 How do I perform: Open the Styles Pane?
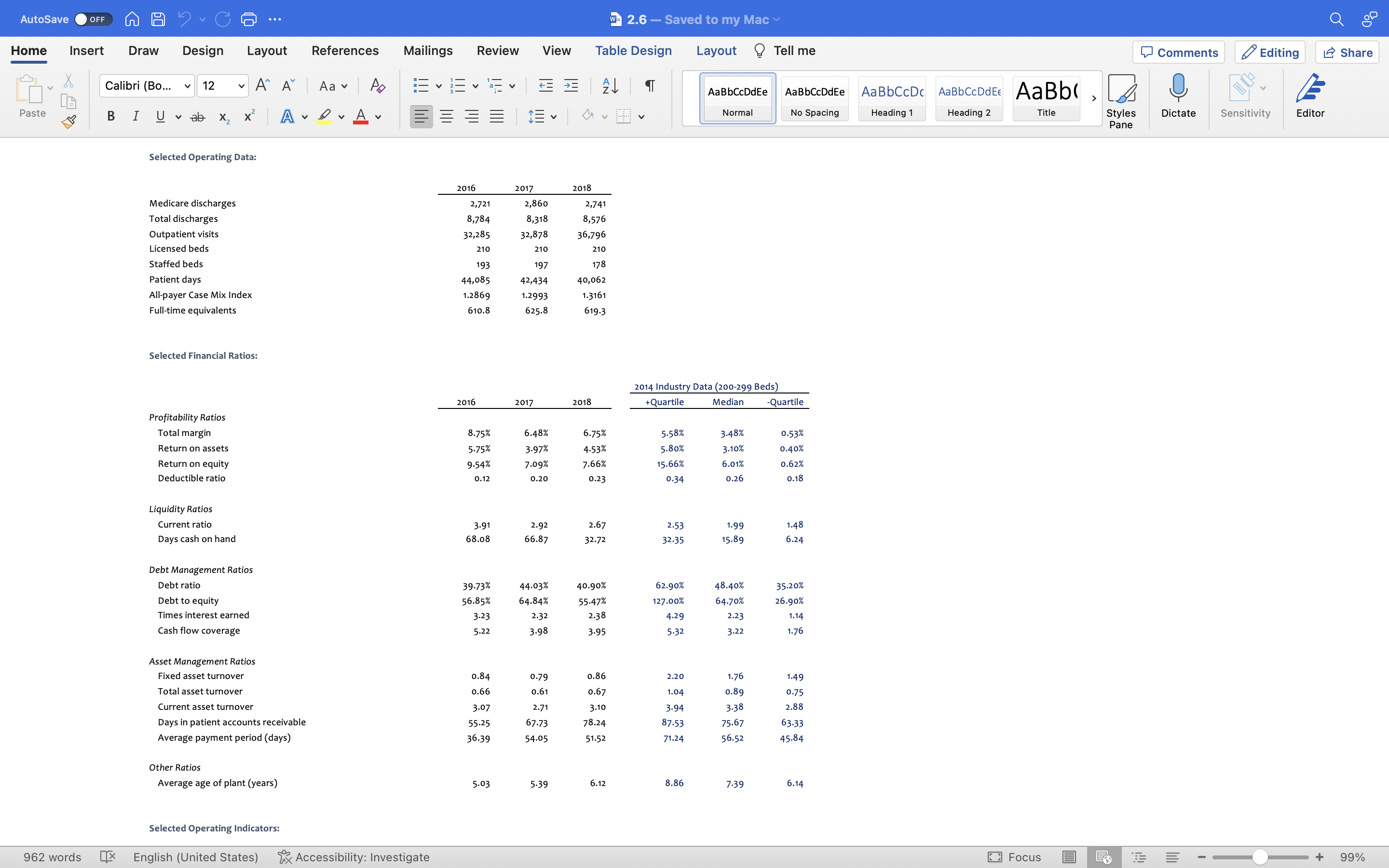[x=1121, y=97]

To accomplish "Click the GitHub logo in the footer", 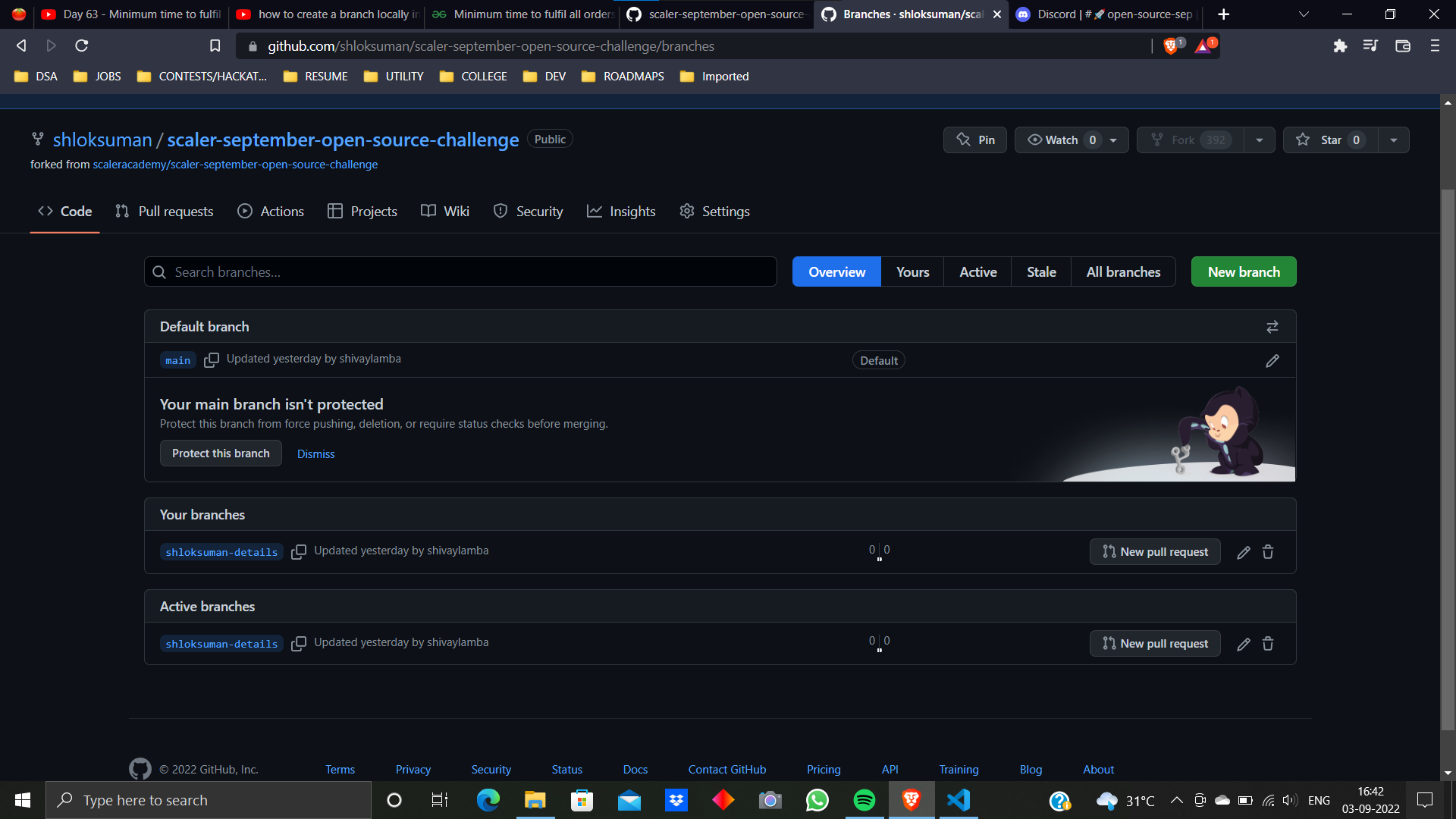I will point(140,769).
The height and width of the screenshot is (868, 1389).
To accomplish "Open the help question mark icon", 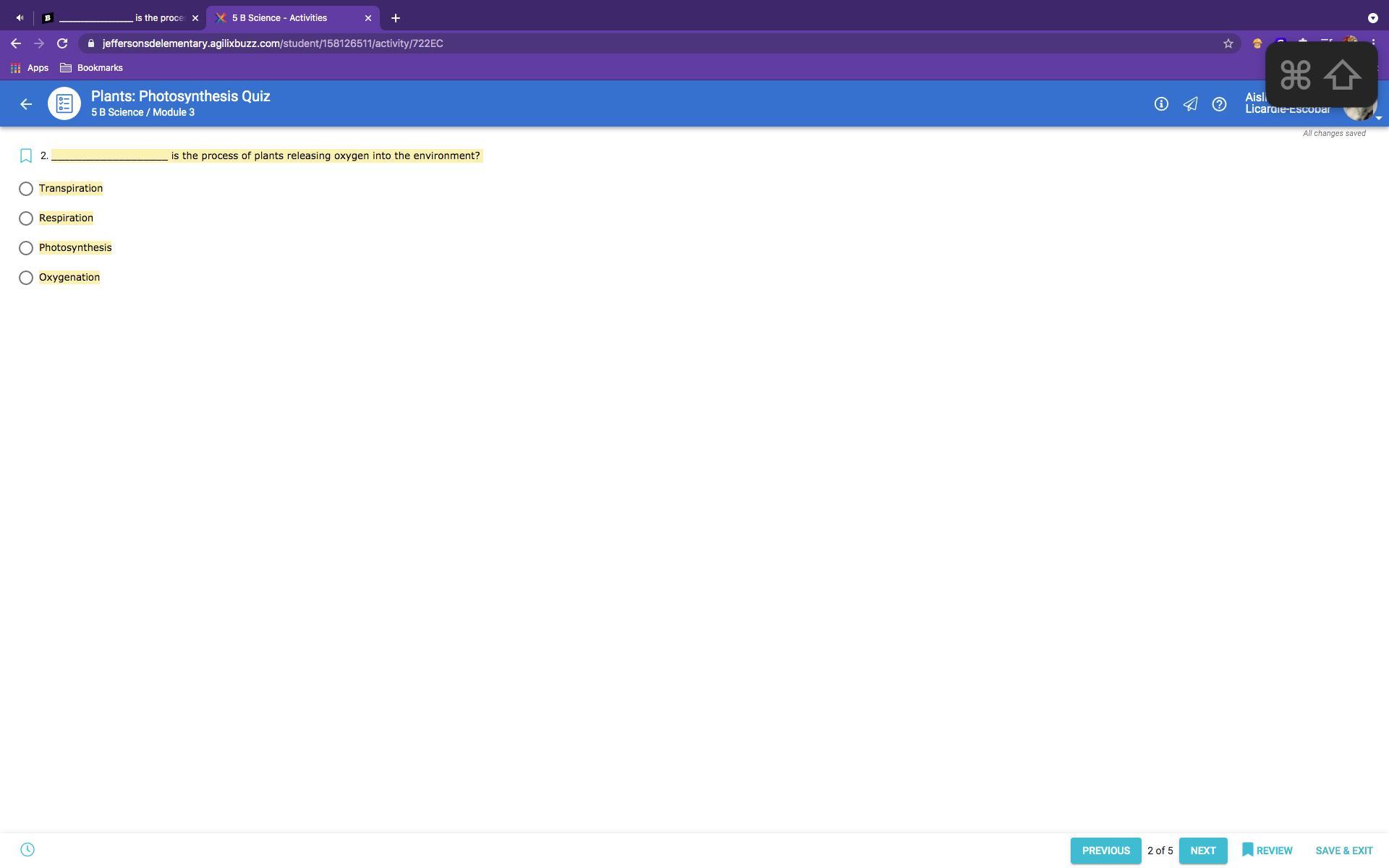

○ ○ ○ ○ ○ ○ ○

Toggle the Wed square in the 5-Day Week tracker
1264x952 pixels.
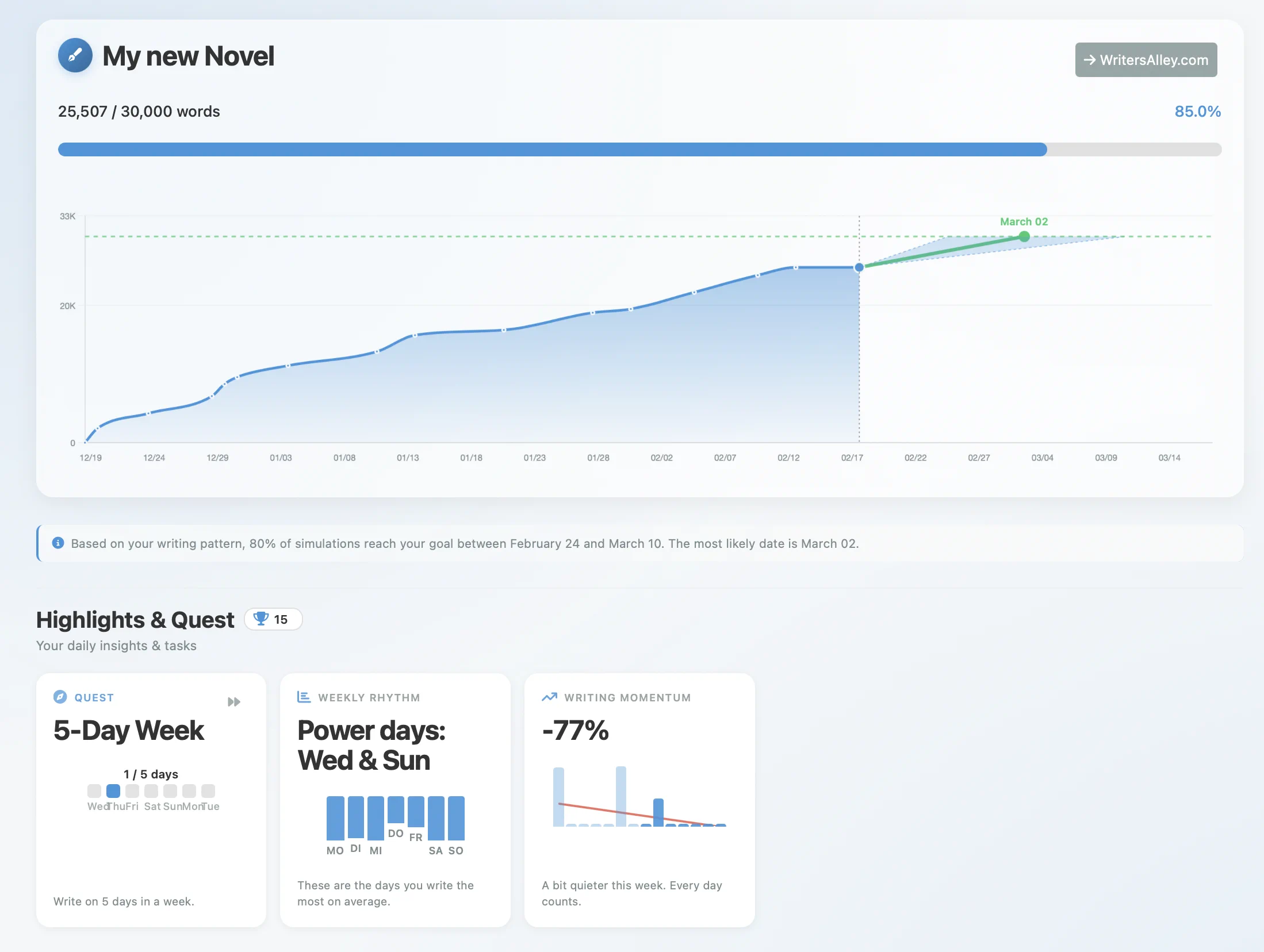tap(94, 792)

○ ○ ○ ○ ○ ○ ○

WHAT TO WORK ON
Reproduce the data above exactly, but only from the line containing "The height and" through the line containing "the help question"; skip the pictures.

ANSWER FOR THIS EXERCISE
The height and width of the screenshot is (868, 1389).
To accomplish "Open the help question mark icon", 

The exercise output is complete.